Many of the searches conducted on a search engine involve using more than one word in a query, and search engines pay attention to which words are being used. And, it’s possible that they are tracking and counting those words used in queries, as well as which pages are selected as a result of that search.
But search engines can pay attention to more than just the words being used. They can also look at user behavior from one search to another.
The Importance of Deleted Query Terms
Imagine that a Yahoo or a Google is watching and connecting how a searcher acts in a string of searches. Someone performs a search that involves more than one word, looks at the results, and then deletes one of the search terms, and searches again. The searcher then selects a result from that second search. What does that tell the search engine about the original search query, the deleted term, and the result chosen?
Now consider that the search engines are watching and collecting this type of information for a very large number of searchers.
Can that information help them make their results better?
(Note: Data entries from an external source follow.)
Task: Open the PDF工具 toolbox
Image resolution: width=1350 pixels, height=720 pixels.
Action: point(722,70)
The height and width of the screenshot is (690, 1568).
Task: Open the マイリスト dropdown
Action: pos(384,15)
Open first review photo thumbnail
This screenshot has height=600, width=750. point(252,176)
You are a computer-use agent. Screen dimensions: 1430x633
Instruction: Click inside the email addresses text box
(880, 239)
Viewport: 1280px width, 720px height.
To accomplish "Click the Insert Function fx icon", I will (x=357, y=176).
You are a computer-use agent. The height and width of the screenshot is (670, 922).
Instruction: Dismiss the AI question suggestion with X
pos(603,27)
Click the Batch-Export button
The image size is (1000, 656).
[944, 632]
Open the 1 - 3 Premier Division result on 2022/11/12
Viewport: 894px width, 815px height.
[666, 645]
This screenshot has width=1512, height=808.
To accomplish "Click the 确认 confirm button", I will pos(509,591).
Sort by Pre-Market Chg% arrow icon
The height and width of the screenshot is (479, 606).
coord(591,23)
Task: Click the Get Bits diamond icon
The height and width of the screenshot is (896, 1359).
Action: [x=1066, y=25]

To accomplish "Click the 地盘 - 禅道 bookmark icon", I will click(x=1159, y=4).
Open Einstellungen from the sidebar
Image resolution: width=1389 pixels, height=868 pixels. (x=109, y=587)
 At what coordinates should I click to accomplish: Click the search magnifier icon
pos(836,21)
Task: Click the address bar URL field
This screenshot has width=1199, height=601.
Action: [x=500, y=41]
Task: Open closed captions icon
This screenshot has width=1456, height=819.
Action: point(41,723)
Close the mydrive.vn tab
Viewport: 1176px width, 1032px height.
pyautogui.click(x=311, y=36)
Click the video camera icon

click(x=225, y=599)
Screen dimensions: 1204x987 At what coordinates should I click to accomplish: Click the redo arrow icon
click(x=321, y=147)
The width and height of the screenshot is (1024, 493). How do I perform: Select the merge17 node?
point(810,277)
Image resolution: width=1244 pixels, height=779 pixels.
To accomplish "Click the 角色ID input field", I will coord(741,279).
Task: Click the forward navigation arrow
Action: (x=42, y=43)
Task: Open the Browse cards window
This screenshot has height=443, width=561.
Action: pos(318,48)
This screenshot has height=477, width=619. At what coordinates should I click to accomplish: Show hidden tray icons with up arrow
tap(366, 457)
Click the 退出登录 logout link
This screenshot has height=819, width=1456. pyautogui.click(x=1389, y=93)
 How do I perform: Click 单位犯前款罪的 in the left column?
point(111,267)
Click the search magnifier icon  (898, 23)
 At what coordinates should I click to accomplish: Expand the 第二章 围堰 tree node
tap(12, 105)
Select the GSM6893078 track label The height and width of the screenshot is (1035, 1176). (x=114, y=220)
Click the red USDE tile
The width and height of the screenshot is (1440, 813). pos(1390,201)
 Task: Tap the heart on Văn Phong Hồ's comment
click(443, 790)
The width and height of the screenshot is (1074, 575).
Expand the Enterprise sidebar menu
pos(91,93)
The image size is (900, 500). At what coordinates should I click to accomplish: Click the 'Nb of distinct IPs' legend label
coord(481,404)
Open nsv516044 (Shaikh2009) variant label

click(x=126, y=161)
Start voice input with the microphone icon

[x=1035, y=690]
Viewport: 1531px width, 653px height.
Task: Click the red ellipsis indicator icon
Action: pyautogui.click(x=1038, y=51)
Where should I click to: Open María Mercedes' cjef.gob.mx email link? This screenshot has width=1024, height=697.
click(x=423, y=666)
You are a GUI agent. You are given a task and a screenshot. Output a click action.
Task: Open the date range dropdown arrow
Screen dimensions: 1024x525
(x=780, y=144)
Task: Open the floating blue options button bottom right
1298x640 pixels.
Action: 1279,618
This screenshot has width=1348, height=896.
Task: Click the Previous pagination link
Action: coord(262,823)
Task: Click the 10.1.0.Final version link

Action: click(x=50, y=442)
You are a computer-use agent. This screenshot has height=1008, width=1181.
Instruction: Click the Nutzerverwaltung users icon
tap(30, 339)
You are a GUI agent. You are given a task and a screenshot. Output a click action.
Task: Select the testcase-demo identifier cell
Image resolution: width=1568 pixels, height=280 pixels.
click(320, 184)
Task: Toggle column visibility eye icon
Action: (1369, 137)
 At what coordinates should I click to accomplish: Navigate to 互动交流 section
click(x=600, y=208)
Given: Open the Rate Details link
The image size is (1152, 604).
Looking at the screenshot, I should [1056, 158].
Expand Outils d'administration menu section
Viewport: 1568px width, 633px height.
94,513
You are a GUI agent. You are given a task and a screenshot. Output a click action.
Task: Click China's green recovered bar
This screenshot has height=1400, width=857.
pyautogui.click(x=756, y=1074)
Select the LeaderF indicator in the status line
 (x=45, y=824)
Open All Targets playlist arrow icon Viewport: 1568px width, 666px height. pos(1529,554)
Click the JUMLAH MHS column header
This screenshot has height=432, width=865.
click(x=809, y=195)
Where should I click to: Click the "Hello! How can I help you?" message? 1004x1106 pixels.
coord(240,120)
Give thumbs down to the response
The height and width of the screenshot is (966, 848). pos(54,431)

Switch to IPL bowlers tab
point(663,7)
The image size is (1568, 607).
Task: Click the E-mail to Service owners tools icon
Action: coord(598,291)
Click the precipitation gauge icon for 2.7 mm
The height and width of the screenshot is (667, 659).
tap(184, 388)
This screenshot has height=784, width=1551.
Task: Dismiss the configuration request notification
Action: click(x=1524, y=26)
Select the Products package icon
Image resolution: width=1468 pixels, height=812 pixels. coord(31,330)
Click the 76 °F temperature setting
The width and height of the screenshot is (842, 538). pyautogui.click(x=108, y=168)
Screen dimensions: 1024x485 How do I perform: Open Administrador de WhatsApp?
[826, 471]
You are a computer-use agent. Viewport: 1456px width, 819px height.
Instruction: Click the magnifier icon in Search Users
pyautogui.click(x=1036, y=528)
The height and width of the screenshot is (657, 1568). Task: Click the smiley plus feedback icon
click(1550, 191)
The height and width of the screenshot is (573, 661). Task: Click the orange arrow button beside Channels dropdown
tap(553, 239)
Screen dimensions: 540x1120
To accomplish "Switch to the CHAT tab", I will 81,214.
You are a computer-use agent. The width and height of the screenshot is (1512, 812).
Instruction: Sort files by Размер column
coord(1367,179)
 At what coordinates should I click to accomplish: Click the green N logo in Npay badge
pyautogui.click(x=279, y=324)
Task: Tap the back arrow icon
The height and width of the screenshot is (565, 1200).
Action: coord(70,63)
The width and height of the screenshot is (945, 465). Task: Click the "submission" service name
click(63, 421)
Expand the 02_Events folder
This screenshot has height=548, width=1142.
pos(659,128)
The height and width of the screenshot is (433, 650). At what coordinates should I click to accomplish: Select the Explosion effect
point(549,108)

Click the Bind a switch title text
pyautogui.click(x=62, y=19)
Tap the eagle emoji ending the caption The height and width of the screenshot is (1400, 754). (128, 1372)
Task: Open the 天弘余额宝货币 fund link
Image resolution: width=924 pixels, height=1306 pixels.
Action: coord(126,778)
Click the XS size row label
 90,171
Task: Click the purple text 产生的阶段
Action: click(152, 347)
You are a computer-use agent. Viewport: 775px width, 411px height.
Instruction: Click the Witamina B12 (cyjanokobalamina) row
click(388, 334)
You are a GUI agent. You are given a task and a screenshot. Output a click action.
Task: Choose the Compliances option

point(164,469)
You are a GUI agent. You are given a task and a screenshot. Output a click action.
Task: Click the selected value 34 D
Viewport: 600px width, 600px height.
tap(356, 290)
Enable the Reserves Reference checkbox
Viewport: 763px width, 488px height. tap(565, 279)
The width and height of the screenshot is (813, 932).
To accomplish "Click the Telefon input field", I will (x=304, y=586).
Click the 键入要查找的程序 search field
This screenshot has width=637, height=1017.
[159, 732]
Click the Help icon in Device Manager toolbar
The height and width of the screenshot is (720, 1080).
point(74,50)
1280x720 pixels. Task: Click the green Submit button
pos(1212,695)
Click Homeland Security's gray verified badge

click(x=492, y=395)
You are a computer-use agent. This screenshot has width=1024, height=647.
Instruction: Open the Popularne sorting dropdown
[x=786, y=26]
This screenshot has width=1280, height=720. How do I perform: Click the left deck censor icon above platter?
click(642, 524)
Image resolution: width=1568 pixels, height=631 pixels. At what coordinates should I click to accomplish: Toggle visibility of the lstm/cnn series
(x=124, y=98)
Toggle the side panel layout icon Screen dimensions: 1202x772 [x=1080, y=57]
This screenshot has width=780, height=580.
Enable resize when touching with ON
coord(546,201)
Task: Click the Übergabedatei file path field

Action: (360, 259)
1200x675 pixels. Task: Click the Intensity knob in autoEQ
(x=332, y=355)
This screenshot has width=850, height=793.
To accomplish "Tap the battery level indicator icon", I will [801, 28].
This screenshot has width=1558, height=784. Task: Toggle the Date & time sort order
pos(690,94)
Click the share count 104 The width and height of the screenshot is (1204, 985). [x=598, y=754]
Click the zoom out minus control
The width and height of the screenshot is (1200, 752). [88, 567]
Can it help them make their contextual advertising show more relevant ads for some queries?
A new patent application from Yahoo tells us that:
Determining the relative value of the many terms used in search engine queries of two or more terms can make many search queries of two or more terms valuable for use as advertising links and for improving search results.
Knowing the frequency with which a term has appeared in actual previous searches before the term itself or another term in the same query was deleted in actual subsequent searches by the same search-engine user can give a deletion probability for the term which can be used to calculate the relative value of a search engine query of two or more terms.
The Patent Application
System and methods for ranking the relative value of terms in a multi-term search query using deletion prediction
Invented by Rosemary Jones and Daniel C. Fain
US Patent Application 20060129534
Published June 15, 2006
Filed: December 14, 2004
The likely relevance of each term of a search-engine query of two or more terms is determined by their deletion probability scores. If the deletion probability scores are significantly different, the deletion probability score can be used to return targeted ads related to the more relevant term or terms along with the search results. Deletion probability scores are determined by first gathering historical records of search queries of two or more terms in which a subsequent query was submitted by the same user after one or more of the terms had been deleted. The deletion probability score for a particular term of a search query is calculated as the ratio of the number of times that particular term was itself deleted prior to a subsequent search by the same user divided by the number of times there were subsequent search queries by the same user in which any term or terms including that given term was deleted by the same user prior to the subsequent search. Terms are not limited to individual alphabetic words.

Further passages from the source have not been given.